* **To do**: Each line below should be written out exactly, with none skipped.

....................

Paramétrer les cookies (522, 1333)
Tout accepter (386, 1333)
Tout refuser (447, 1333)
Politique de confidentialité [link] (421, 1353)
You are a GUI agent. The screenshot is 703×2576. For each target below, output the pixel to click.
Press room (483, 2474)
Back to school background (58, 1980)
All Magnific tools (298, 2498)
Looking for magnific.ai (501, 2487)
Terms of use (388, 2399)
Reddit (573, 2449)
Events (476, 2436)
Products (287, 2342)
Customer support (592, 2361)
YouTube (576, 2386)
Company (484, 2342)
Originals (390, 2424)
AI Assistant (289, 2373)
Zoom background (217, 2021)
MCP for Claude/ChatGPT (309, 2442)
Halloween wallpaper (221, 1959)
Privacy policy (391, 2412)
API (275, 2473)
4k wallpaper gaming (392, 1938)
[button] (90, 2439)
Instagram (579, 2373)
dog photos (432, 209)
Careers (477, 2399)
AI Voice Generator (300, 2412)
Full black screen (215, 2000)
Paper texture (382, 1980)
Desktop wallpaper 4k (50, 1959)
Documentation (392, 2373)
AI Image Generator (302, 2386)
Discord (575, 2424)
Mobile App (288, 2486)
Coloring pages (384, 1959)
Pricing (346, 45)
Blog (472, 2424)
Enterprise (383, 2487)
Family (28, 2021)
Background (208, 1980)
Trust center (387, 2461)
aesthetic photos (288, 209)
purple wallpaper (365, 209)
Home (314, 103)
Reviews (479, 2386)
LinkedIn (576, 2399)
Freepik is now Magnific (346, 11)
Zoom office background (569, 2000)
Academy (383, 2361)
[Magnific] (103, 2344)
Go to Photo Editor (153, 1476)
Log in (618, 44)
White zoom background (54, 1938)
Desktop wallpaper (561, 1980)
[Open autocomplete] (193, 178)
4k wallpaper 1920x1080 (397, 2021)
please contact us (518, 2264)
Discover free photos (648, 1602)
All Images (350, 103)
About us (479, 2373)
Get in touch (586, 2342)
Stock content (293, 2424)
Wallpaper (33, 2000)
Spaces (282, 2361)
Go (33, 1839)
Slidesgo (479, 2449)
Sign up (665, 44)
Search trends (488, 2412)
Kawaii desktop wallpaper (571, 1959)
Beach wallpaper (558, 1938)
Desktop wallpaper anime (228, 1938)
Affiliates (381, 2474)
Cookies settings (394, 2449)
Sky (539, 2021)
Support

....................

* **Output of the task**:
Paramétrer les cookies (522, 1333)
Tout accepter (386, 1333)
Tout refuser (447, 1333)
Politique de confidentialité [link] (421, 1353)
You are a GUI agent. The screenshot is 703×2576. For each target below, output the pixel to click.
Press room (483, 2474)
Back to school background (58, 1980)
All Magnific tools (298, 2498)
Looking for magnific.ai (501, 2487)
Terms of use (388, 2399)
Reddit (573, 2449)
Events (476, 2436)
Products (287, 2342)
Customer support (592, 2361)
YouTube (576, 2386)
Company (484, 2342)
Originals (390, 2424)
AI Assistant (289, 2373)
Zoom background (217, 2021)
MCP for Claude/ChatGPT (309, 2442)
Halloween wallpaper (221, 1959)
Privacy policy (391, 2412)
API (275, 2473)
4k wallpaper gaming (392, 1938)
[button] (90, 2439)
Instagram (579, 2373)
dog photos (432, 209)
Careers (477, 2399)
AI Voice Generator (300, 2412)
Full black screen (215, 2000)
Paper texture (382, 1980)
Desktop wallpaper 4k (50, 1959)
Documentation (392, 2373)
AI Image Generator (302, 2386)
Discord (575, 2424)
Mobile App (288, 2486)
Coloring pages (384, 1959)
Pricing (346, 45)
Blog (472, 2424)
Enterprise (383, 2487)
Family (28, 2021)
Background (208, 1980)
Trust center (387, 2461)
aesthetic photos (288, 209)
purple wallpaper (365, 209)
Home (314, 103)
Reviews (479, 2386)
LinkedIn (576, 2399)
Freepik is now Magnific (346, 11)
Zoom office background (569, 2000)
Academy (383, 2361)
[Magnific] (103, 2344)
Go to Photo Editor (153, 1476)
Log in (618, 44)
White zoom background (54, 1938)
Desktop wallpaper (561, 1980)
[Open autocomplete] (193, 178)
4k wallpaper 1920x1080 (397, 2021)
please contact us (518, 2264)
Discover free photos (648, 1602)
All Images (350, 103)
About us (479, 2373)
Get in touch (586, 2342)
Stock content (293, 2424)
Wallpaper (33, 2000)
Spaces (282, 2361)
Go (33, 1839)
Slidesgo (479, 2449)
Sign up (665, 44)
Search trends (488, 2412)
Kawaii desktop wallpaper (571, 1959)
Beach wallpaper (558, 1938)
Desktop wallpaper anime (228, 1938)
Affiliates (381, 2474)
Cookies settings (394, 2449)
Sky (539, 2021)
Support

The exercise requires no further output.